The forest seemed to close inexorably on Istak; he was far from the carts and could no longer see them nor could they hear him, for he had run part of the way.
Birdcalls shrilled from his right. There would be wild boar and deer here — if only he had a chance to hunt, but he could do that only with a gun. “Tatang!” he continued screaming. Still no reply.
He should work out a system by which every man would have to look back occasionally to find out if the carts behind him were secure. He must tell them that at the next stop.
At the turn of the trail, he saw it — this python dangling from a tree, as thick as his own thigh, and it was coiled around the old man, who was no longer moving, his eyes closed as if in sleep. The reptile was tightening its coil, squeezing the life, the blood, out of Ba-ac. For a moment, Istak stood transfixed with fear. Like his brothers and all the menfolk in the caravan, he always had a bolo slung on his waist. He knew what had happened; the reptile had swung down from its coil around one of the low-hanging branches where it had waited, struck his father, then quickly strangled him. As soon as all the bones were crushed, it would swallow its victim slowly.

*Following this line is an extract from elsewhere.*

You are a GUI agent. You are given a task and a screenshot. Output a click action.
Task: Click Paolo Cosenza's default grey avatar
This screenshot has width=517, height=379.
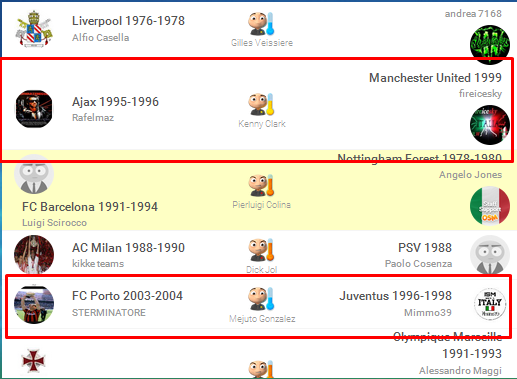490,255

The python had seen him, but it did not move or relax its tenacious grip. With all the force in his weakened body and praying that he would not miss — God give this wounded arm strength! — Istak struck at the python’s body with his two hands. Immediately the coil loosened but the reptile was not dead; now it lashed around and again Istak struck at it. The shiny skin was now gashed with a deep wound, the white flesh opened, the blood started to spurt. The reptile fell on the ground in a heap, helpless, its great, slick body twisting, weaving. Again and again, with two hands Istak lashed at it, not caring where he hit it. Again and again, from each new and open wound blood spurted out. The reptile was now quivering, a dozen cuts on its long body, its head almost severed. Istak did not stop until it was still. Then he went to his father.
Ba-ac’s body was completely crushed. His bones sticking out of the shapeless shirt wet with blood. Istak sank on his knees and cried. A massive wave of weariness swept over him, drowning him.
An-no and the others found him staring blankly, the python dismembered at his feet, its innards spilled on the wet ground. They carried Ba-ac back to the cart, his body wrapped with the leaves of the anahau palm, which grew along the trail, and tied carefully with twine. They also brought back one of the carts and loaded the python onto it. Its meat was good — like chicken, the Ilokanos always said — and the women cut it up and salted it, for it would not do to dry it; the sun no longer shone regularly as in the season past. The rains were really upon them.
They buried Ba-ac at the edge of the forest. Ahead — perhaps a day or so, past the cogon-covered hills — were the plains of eastern Pangasinan at last. That night, after the prayer which he led, Istak asked his mother if they should go back to Cabugaw. “Father is gone, we need not flee from the Guardia anymore.”